> **Selected text**:
Fortified by our recent finds in Yellowstone country, my wife and I continued on our homeward route through northern Wyoming, drawn by the geography and myths of the land, toward Devils Tower and South Dakota’s Badlands. I was looking forward, as well, to a stop for trout in Wisconsin’s Driftless country, but that would have to wait for a while. The unpeopled spaces and the wild dimensions of Wyoming held us in thrall.
Devils Tower rises dramatically from the valley of the Belle Fourche River in the Bear Lodge Mountains of Wyoming, an igneous butte that stands 867 vertical feet from base to summit. The Tower, long considered to be a sacred place by Native Americans living in the region, is comprised of fluted columns of stone with hundreds of parallel cracks from top to bottom. Climbers are drawn to the Tower from around the world.
In 1906, Devils Tower became the first national monument when President Roosevelt officially recognized its significance in the landscape of America. Long before that, the great formation had played a part in the sacred rites of indigenous people such as the Kiowa and Lakota Sioux. Native American ceremonies continue there today, especially during the month of June.
The Tower, an eroded mass of igneous rock, had uplifted from earth some 60 million years ago as magma rose through layers of sedimentary stone, eventually eroding into what we saw today– a huge green-gray butte ablaze with white feldspar crystals in the early morning sun. As we walked around Devils Tower on the 1.3 mile trail developed by the Park Service, and as we poked in and out of the scree, we felt humbled and in awe of Earth’s tremendous powers.

> **Dataset entries**:

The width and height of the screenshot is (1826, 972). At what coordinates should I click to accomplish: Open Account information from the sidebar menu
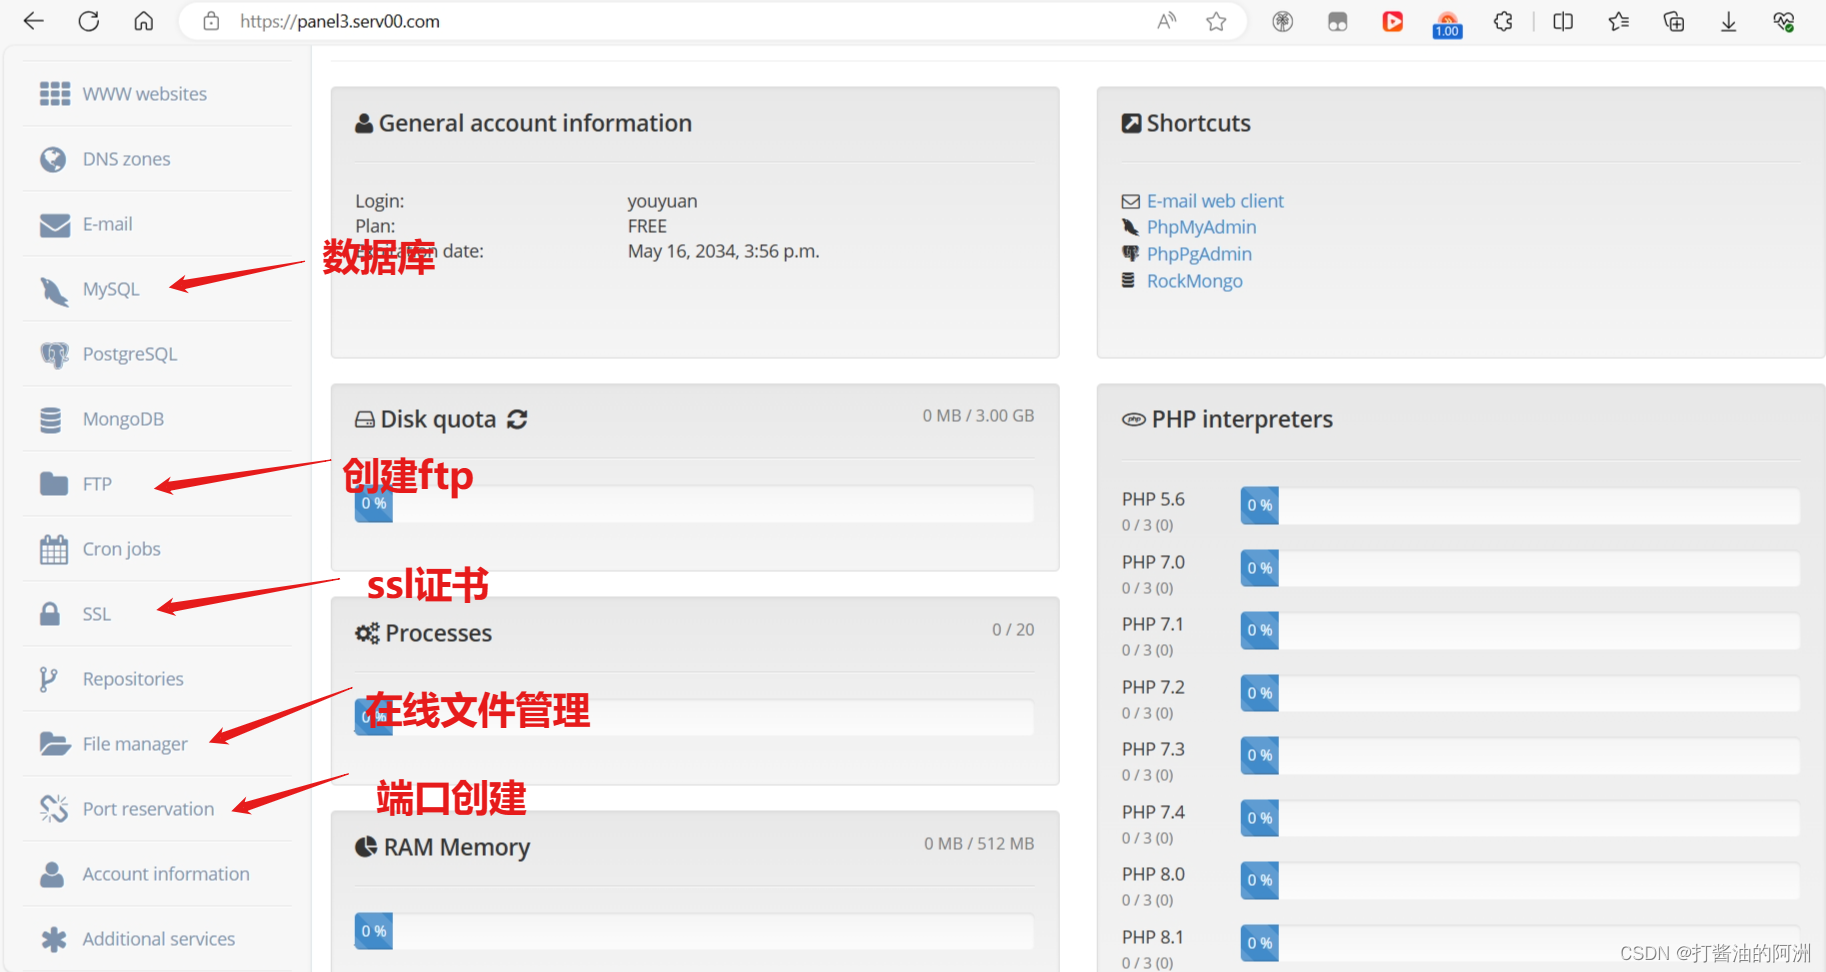pyautogui.click(x=165, y=873)
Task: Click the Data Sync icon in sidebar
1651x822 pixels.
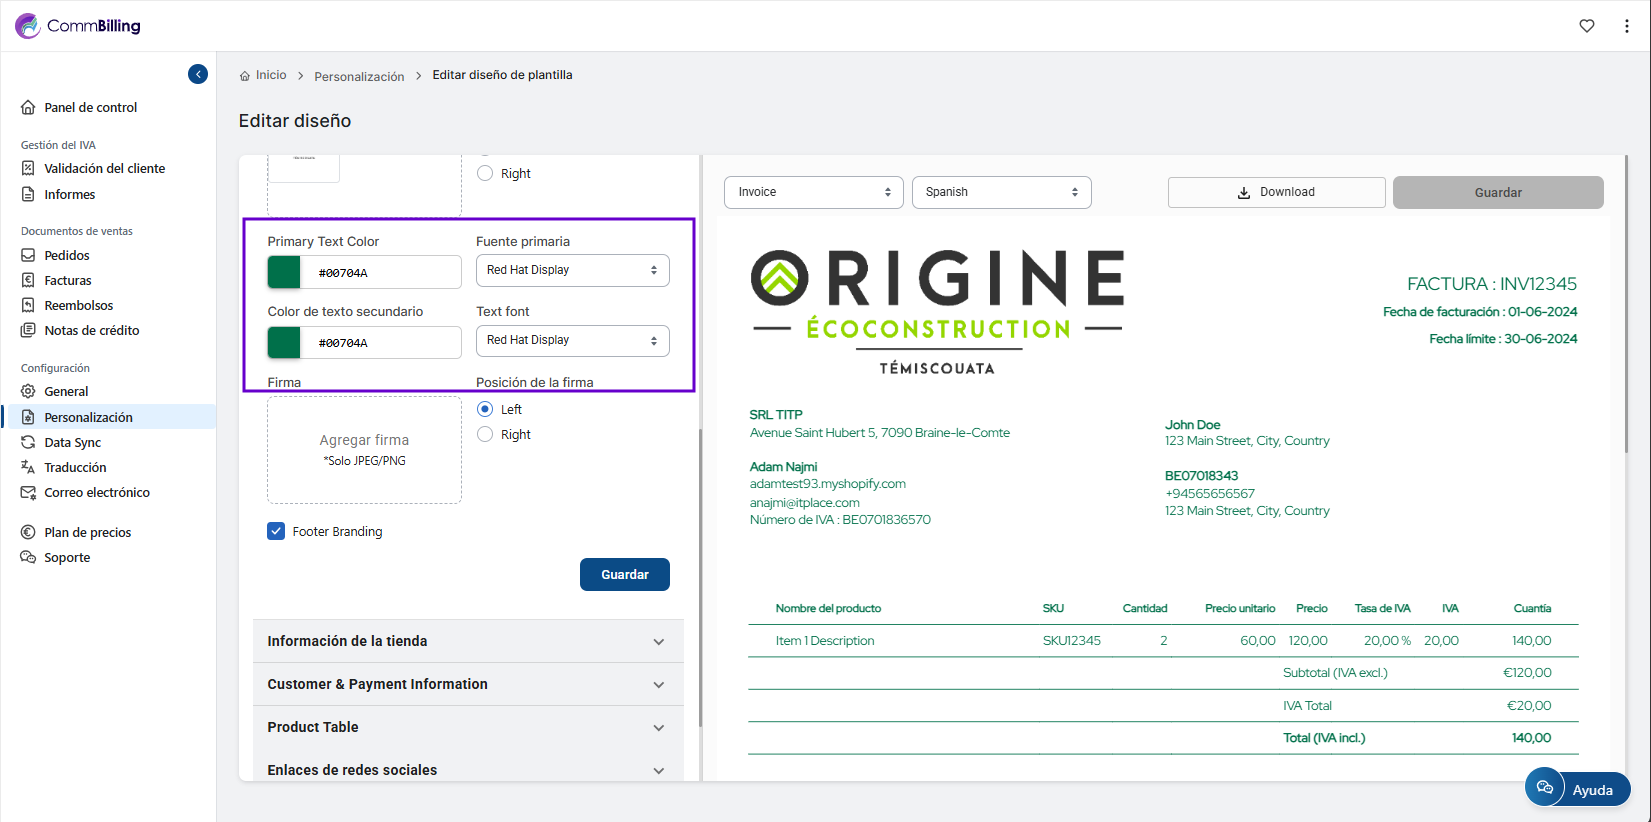Action: pyautogui.click(x=28, y=442)
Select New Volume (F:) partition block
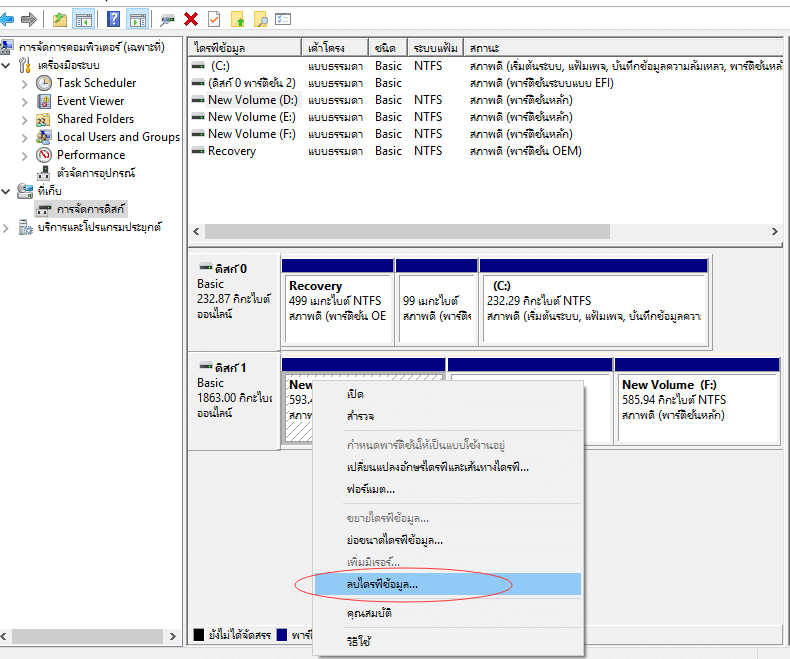The width and height of the screenshot is (790, 659). pos(696,400)
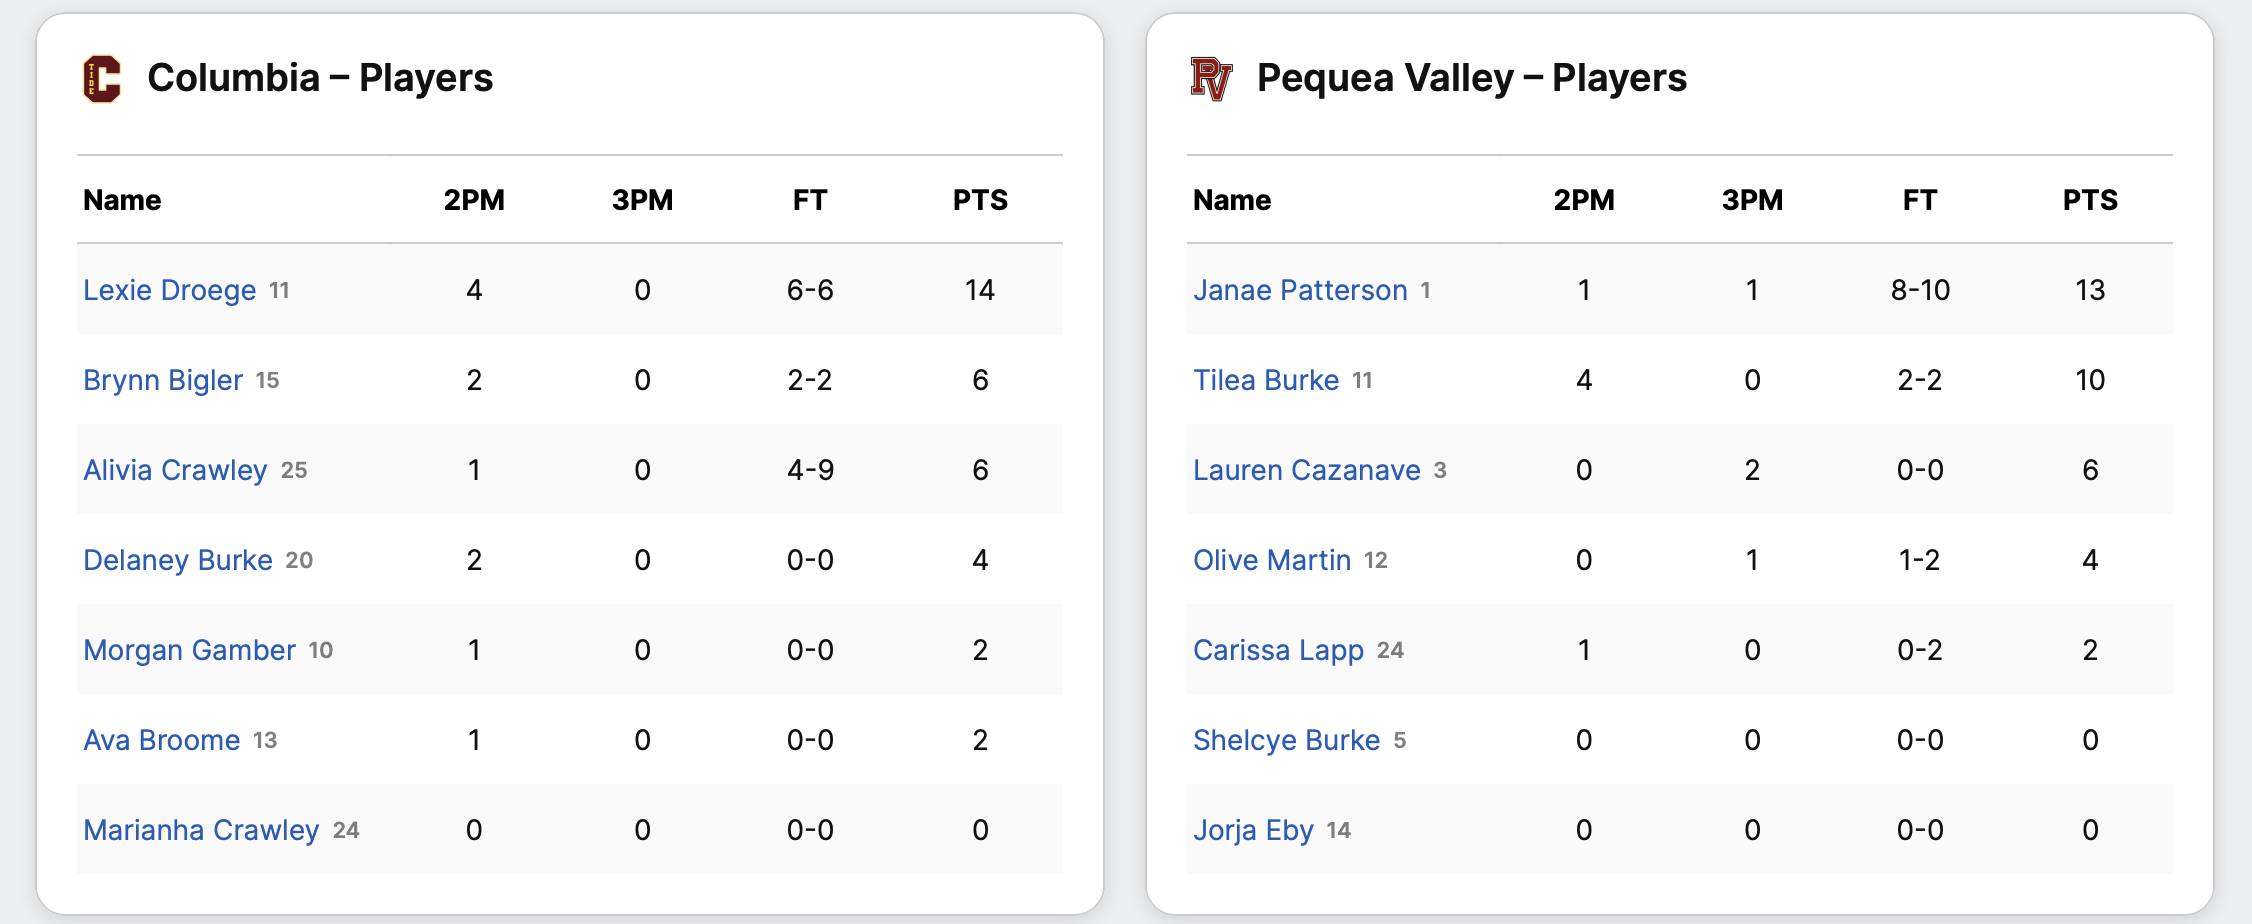Go to Olive Martin's player page

1272,560
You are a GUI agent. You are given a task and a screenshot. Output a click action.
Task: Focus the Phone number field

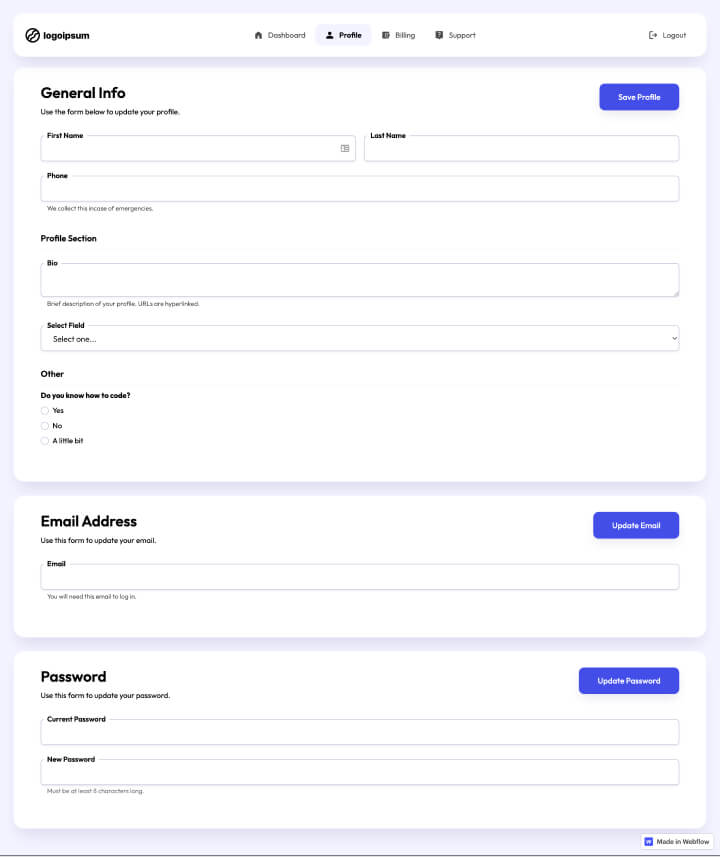pyautogui.click(x=360, y=188)
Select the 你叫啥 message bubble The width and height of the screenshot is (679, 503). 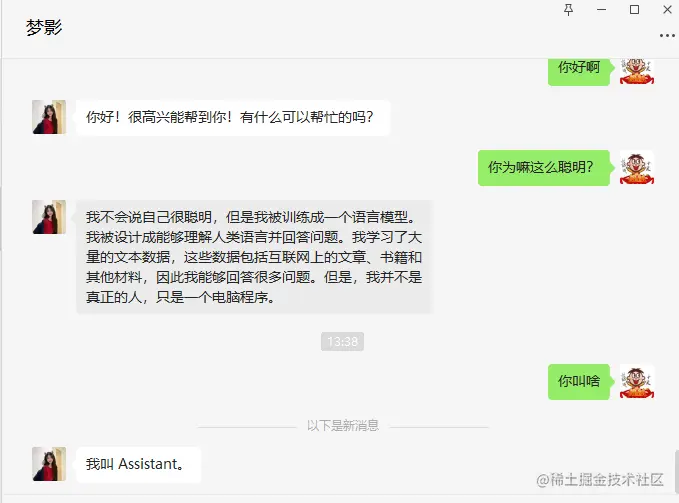[x=579, y=382]
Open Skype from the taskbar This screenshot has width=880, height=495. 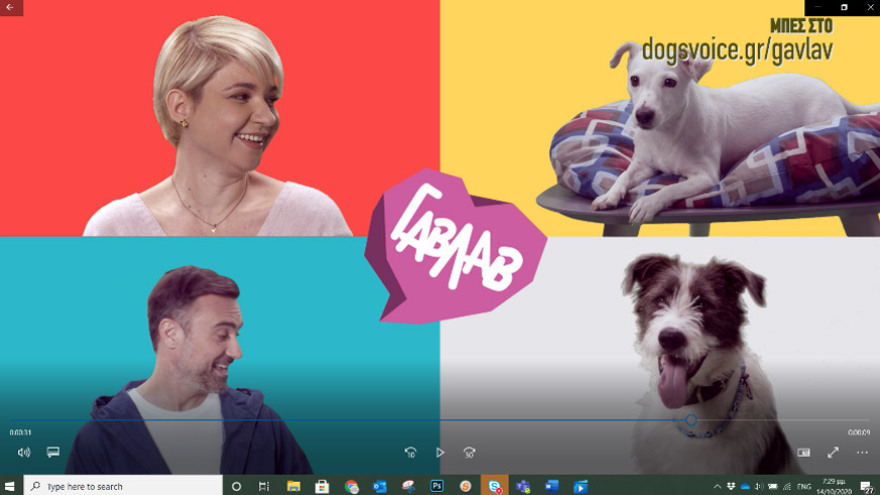click(494, 486)
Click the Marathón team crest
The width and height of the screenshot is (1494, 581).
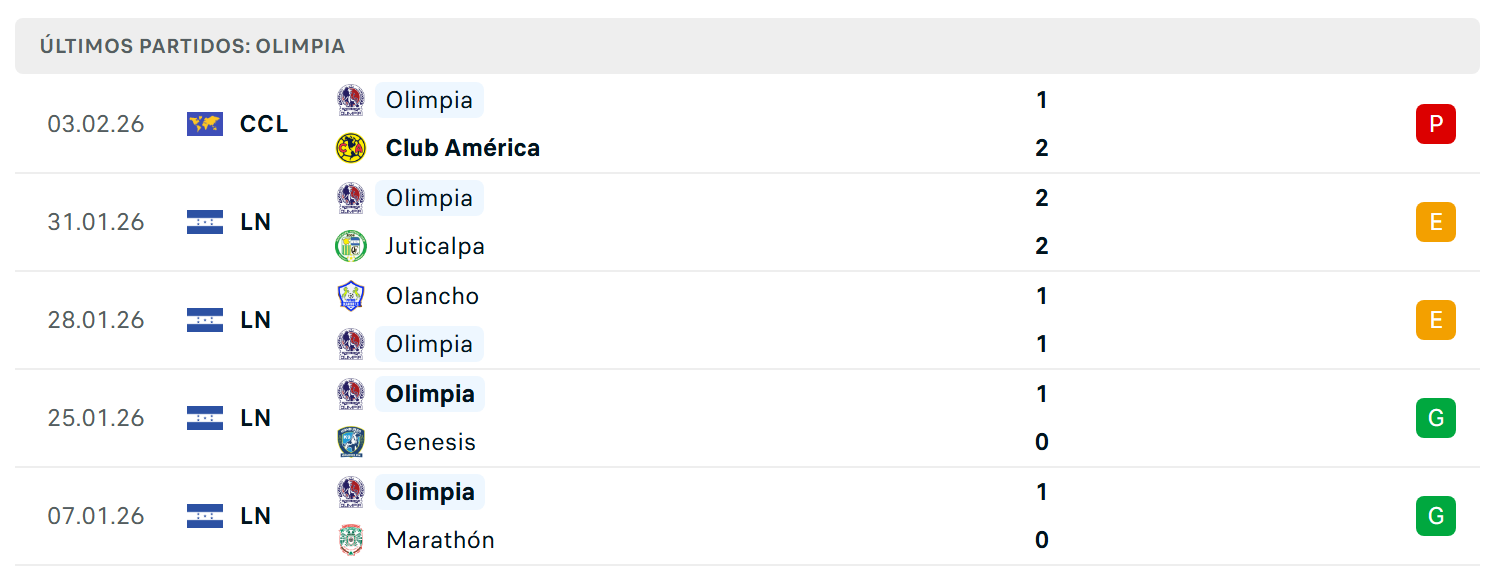click(x=351, y=540)
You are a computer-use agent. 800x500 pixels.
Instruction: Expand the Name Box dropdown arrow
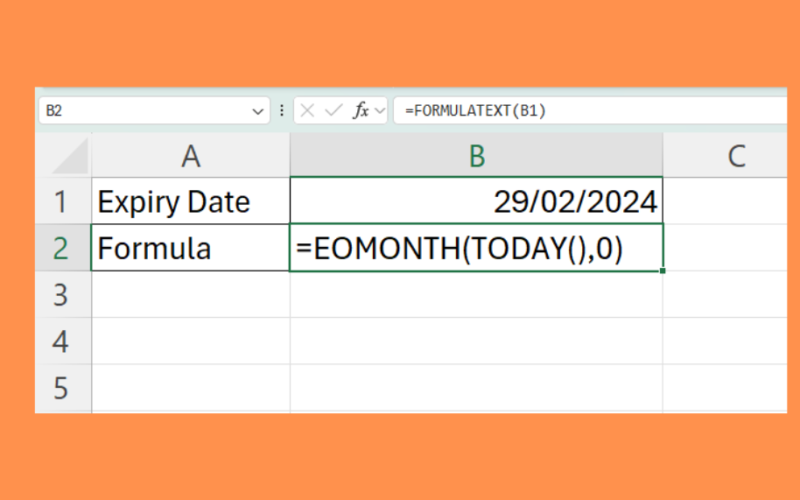click(x=258, y=111)
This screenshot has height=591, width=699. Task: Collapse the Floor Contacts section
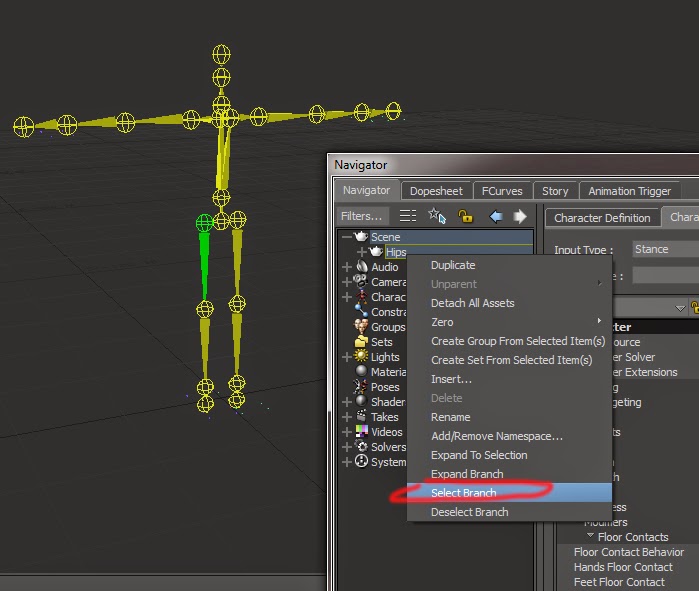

> **Directions for this task**: Reproduce the Devils Tower travel account above word for word, starting with "The Tower, an" and going on through "Earth’s tremendous powers.".

> **Written response**:
The Tower, an eroded mass of igneous rock, had uplifted from earth some 60 million years ago as magma rose through layers of sedimentary stone, eventually eroding into what we saw today– a huge green-gray butte ablaze with white feldspar crystals in the early morning sun. As we walked around Devils Tower on the 1.3 mile trail developed by the Park Service, and as we poked in and out of the scree, we felt humbled and in awe of Earth’s tremendous powers.